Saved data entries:
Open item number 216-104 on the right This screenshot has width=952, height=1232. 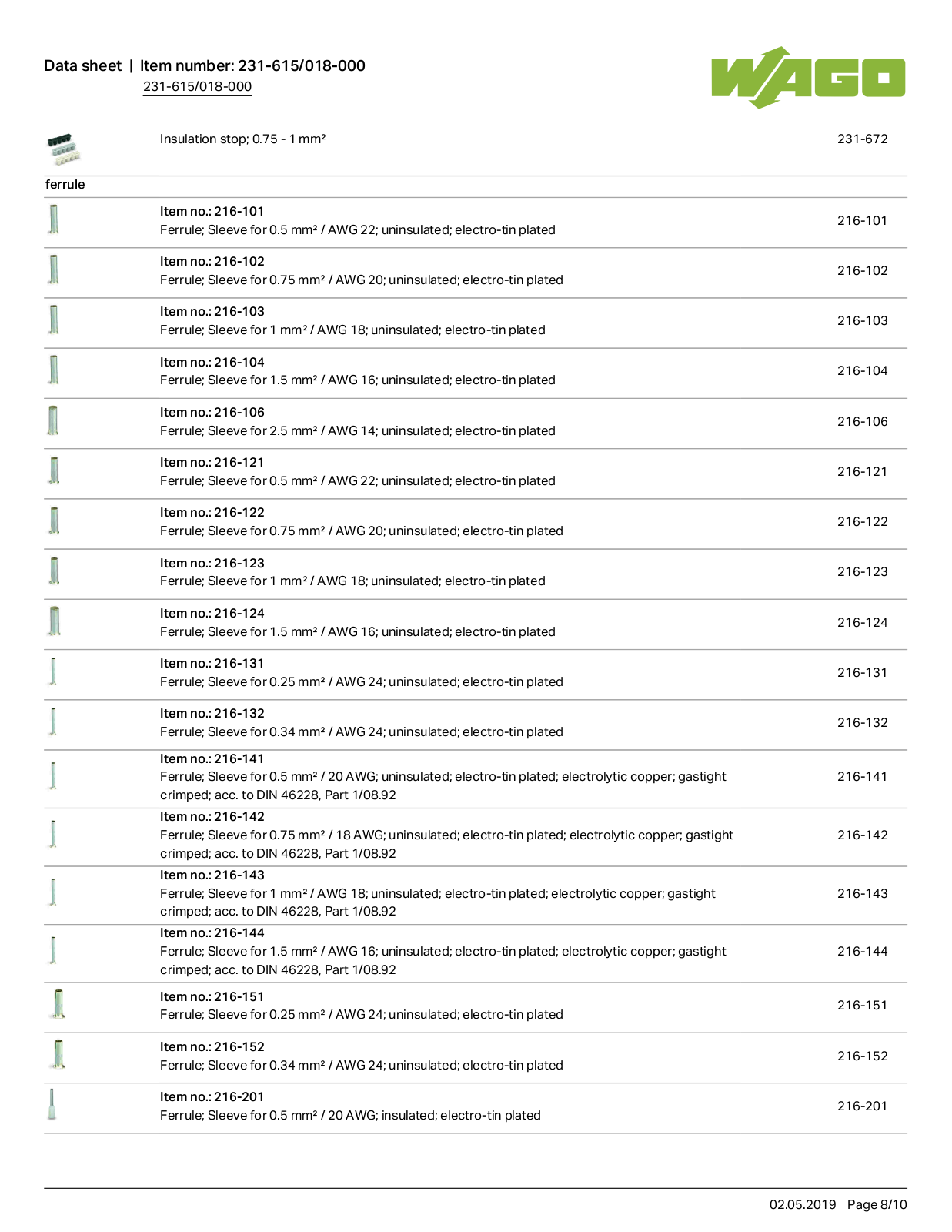click(862, 370)
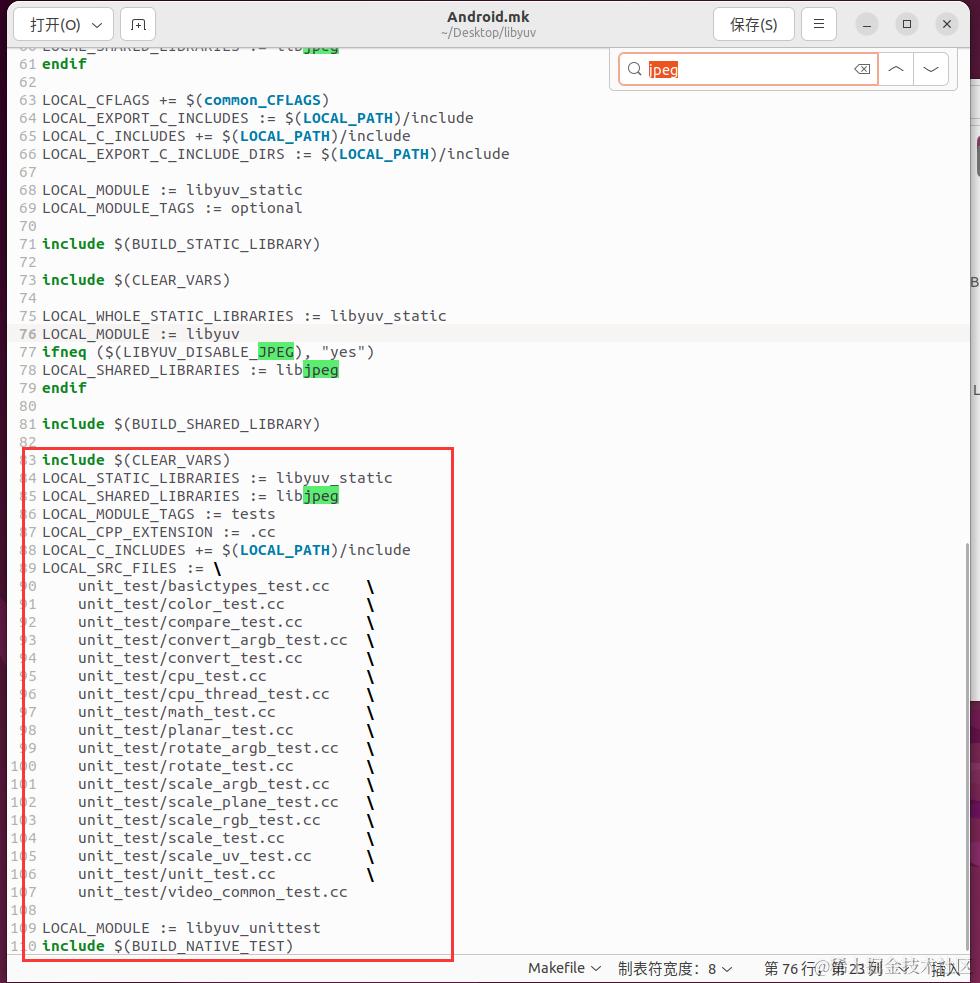This screenshot has width=980, height=983.
Task: Click unit_test/color_test.cc in the file
Action: coord(181,604)
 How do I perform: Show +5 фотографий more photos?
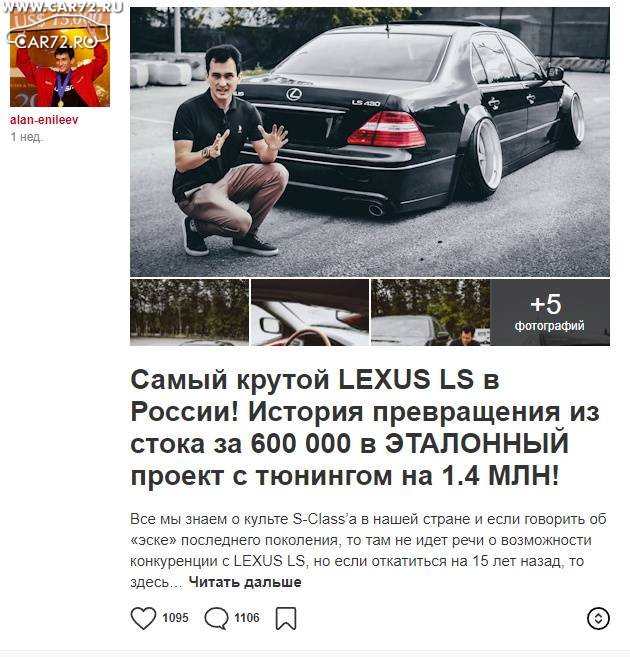point(550,313)
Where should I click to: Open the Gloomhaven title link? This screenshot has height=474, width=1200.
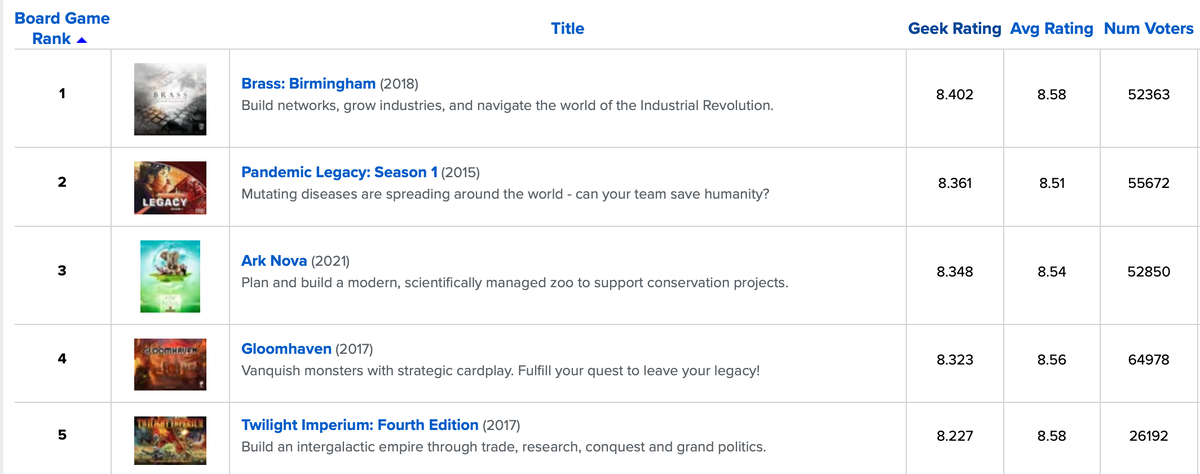pos(287,349)
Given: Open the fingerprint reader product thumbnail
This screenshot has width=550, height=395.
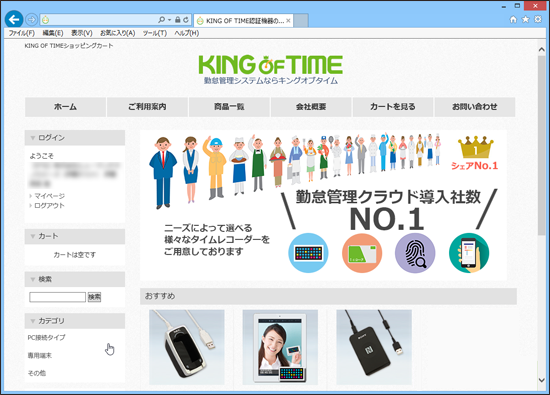Looking at the screenshot, I should [x=187, y=347].
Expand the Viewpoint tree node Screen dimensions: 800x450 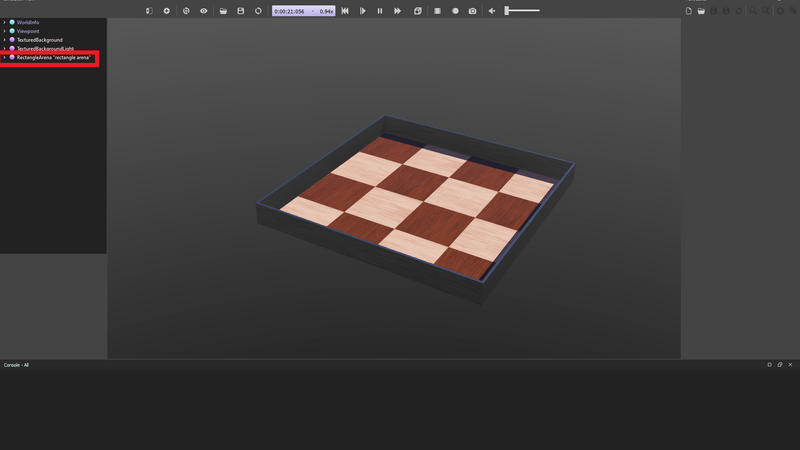click(5, 31)
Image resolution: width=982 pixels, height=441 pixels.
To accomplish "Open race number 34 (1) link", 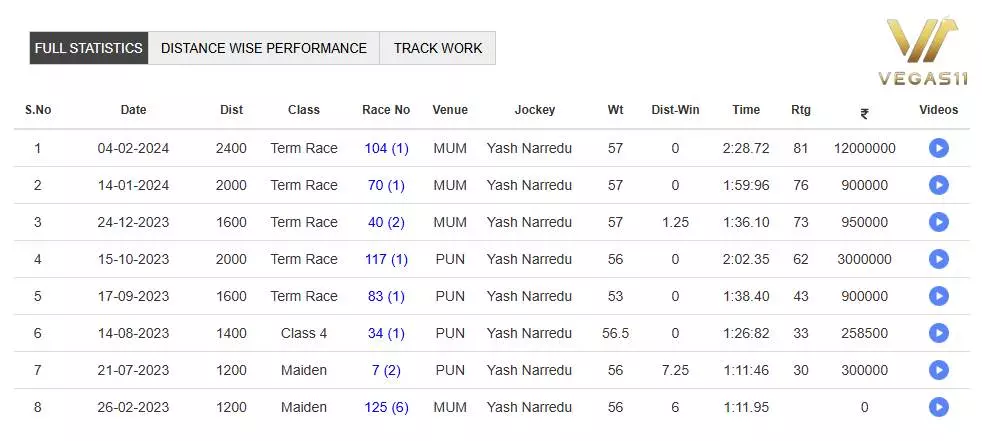I will [386, 333].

OBJECTIVE: Write out the stretch from the line containing "Where should I" through the line containing "Looking at the" with "thumbnail" changed to "image" and nothing else altered. Leave the pictures out.

TASK SOLUTION:
Where should I click to: Open the Gloomhaven title link? This screenshot has height=474, width=1200.
pos(287,349)
Given: Open the fingerprint reader product image
This screenshot has width=550, height=395.
Looking at the screenshot, I should [x=187, y=347].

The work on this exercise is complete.